### THE INPUT ###

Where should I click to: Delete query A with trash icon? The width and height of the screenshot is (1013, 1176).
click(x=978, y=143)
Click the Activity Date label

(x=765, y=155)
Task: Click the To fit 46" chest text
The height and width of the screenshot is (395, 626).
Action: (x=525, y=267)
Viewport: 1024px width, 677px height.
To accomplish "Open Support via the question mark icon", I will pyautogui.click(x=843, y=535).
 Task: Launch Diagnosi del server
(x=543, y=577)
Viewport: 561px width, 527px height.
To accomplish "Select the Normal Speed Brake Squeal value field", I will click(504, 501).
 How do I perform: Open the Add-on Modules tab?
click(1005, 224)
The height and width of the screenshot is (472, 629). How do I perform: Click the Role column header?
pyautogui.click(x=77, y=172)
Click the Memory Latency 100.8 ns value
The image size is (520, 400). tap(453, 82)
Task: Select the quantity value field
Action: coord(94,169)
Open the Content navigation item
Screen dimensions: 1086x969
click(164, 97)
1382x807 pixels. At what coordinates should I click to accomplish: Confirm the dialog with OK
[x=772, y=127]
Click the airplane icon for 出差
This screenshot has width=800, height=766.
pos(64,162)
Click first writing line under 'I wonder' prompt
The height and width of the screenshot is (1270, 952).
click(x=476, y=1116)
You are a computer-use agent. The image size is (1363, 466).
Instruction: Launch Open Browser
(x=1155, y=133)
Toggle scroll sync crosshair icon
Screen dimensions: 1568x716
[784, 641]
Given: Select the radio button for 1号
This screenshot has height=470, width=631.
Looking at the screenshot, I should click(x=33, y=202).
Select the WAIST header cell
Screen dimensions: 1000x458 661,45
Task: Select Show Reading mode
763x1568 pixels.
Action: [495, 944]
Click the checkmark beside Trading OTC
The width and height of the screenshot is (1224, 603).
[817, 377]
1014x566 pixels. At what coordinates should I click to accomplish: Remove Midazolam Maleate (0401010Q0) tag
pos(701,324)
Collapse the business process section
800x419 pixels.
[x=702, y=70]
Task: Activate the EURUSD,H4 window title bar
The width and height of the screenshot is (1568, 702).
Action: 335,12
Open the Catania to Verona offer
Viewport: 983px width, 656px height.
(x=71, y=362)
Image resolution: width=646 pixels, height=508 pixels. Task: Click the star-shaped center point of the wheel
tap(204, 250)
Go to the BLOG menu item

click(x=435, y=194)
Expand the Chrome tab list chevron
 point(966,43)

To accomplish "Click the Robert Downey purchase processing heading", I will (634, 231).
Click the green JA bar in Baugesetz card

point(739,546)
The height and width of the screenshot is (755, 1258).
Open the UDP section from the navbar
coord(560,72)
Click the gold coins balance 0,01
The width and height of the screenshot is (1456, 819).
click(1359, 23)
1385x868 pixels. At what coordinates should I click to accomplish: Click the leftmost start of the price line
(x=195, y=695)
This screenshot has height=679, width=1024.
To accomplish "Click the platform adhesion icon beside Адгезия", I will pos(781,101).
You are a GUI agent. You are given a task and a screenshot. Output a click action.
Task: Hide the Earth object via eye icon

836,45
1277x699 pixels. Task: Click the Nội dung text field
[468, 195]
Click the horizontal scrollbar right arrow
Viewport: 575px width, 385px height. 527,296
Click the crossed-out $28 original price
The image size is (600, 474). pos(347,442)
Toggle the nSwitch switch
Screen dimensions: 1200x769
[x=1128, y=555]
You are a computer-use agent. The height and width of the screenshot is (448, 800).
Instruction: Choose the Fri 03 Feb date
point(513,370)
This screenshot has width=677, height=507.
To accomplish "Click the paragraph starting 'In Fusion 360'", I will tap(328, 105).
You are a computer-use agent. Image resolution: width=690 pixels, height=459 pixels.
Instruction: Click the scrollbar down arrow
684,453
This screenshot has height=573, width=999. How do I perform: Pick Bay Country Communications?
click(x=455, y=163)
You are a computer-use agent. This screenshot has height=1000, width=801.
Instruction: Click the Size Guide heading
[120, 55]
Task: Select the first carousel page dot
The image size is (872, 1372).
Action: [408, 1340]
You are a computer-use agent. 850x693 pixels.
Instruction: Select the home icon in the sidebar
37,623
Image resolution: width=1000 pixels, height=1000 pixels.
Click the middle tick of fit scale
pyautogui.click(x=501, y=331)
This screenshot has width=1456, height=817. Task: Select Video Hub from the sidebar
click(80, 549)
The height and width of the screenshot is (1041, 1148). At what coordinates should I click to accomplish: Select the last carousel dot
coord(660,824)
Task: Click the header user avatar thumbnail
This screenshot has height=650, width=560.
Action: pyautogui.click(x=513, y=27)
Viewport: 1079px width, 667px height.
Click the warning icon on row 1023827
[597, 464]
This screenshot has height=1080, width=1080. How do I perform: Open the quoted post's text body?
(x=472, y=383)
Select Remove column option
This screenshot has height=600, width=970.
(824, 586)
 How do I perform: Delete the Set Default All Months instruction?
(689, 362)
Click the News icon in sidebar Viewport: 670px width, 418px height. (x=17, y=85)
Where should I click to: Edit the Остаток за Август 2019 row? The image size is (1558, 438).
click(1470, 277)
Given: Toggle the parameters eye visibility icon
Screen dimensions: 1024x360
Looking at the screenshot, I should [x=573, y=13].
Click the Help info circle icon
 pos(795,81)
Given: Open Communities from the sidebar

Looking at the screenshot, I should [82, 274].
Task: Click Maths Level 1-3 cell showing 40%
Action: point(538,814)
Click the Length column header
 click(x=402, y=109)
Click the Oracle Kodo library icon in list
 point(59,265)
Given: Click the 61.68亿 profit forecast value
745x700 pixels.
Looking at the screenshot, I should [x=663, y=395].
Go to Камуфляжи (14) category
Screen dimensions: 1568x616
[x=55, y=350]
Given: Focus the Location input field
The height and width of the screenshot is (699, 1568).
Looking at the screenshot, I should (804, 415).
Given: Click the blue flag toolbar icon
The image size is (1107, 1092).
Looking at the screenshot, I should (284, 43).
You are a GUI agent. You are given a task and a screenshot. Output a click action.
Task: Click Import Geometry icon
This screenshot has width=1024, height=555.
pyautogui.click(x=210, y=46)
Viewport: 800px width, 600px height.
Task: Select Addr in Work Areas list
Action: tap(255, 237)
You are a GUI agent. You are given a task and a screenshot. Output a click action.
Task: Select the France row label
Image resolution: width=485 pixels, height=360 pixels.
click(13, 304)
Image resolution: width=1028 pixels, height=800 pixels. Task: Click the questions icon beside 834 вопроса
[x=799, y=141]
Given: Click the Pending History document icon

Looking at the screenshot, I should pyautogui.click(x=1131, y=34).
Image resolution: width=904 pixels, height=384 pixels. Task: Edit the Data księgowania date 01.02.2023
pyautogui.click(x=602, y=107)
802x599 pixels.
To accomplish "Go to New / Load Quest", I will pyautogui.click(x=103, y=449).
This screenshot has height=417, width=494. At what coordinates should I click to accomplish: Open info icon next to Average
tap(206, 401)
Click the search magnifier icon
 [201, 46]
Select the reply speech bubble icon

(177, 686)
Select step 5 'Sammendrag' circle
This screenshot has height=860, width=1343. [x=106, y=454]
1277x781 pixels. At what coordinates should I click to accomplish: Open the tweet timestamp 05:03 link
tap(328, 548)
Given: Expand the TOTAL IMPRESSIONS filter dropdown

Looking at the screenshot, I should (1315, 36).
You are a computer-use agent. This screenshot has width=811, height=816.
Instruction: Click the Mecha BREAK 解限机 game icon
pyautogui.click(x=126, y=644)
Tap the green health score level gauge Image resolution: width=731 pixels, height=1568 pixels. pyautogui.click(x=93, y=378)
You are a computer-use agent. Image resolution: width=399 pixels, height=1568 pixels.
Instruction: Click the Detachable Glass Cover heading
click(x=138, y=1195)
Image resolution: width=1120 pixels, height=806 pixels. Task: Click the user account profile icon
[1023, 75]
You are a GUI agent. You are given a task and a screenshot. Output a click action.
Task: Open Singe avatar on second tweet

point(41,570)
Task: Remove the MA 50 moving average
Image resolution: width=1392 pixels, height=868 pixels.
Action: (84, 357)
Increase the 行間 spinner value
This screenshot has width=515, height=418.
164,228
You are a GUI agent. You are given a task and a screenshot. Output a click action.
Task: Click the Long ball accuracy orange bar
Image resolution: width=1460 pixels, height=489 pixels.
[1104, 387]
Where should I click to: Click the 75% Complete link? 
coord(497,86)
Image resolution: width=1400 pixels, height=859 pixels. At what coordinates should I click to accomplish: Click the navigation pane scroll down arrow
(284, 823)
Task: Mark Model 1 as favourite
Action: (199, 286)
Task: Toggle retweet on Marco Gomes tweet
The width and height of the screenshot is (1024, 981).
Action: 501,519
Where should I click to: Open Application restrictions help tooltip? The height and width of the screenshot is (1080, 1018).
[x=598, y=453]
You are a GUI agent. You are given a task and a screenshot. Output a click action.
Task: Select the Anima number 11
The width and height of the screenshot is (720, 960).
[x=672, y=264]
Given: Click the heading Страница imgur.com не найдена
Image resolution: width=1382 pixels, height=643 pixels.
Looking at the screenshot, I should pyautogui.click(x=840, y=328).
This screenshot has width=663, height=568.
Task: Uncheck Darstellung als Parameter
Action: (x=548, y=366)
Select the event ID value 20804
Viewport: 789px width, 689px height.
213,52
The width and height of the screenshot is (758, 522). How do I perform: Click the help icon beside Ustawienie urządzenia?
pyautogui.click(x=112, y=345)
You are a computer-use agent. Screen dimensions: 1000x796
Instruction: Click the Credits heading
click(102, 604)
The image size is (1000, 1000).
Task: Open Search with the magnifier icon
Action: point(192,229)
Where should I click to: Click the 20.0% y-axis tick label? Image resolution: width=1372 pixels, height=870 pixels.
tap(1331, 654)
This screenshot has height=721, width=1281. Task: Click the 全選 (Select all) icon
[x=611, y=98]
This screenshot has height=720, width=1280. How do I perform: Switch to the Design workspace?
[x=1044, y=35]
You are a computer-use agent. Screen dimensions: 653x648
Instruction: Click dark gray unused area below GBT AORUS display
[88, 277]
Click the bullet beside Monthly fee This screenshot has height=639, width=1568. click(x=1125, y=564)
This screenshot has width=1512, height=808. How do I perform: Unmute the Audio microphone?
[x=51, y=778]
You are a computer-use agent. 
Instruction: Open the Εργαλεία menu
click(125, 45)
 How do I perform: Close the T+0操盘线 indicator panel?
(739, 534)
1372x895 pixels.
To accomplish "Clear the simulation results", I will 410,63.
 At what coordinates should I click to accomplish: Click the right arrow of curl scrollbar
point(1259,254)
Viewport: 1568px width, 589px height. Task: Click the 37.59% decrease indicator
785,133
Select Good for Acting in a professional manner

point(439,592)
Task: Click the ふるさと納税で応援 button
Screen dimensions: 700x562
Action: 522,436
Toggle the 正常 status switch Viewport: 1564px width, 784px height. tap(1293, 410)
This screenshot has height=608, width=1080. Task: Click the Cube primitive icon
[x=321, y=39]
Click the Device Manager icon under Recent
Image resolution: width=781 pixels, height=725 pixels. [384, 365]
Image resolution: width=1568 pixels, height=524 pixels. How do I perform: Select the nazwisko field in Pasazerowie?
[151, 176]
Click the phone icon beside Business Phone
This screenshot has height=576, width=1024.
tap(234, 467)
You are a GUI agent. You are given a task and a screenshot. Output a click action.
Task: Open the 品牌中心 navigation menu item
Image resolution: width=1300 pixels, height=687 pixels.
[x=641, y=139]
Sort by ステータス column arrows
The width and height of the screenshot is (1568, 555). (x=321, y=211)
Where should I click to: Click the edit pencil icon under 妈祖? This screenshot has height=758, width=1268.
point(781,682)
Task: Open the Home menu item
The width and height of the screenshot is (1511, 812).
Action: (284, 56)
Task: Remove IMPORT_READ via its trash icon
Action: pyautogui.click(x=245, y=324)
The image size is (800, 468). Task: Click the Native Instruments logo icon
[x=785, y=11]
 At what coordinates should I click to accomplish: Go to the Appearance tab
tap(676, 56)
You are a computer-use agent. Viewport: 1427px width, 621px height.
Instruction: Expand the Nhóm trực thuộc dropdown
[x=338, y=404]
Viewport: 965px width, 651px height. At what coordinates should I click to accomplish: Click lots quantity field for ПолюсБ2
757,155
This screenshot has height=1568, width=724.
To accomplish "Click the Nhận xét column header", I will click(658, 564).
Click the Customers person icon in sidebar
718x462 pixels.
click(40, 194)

###

- PROMPT
Please copy every line in the entries where "computer" appears.

- ANSWER SECTION
You are a computer-use agent. The image size is (1363, 466).
You are a computer-use agent. The height and width of the screenshot is (448, 800).
You are a computer-use agent. Image resolution: width=690 pixels, height=459 pixels.
You are a computer-use agent. This screenshot has height=1000, width=801.
You are a computer-use agent. 850x693 pixels.
You are a computer-use agent. This screenshot has width=811, height=816.
You are a computer-use agent. Image resolution: width=399 pixels, height=1568 pixels.
You are a computer-use agent. Screen dimensions: 1000x796
You are a computer-use agent. Screen dimensions: 653x648
You are a computer-use agent. 
You are a computer-use agent. Viewport: 1427px width, 621px height.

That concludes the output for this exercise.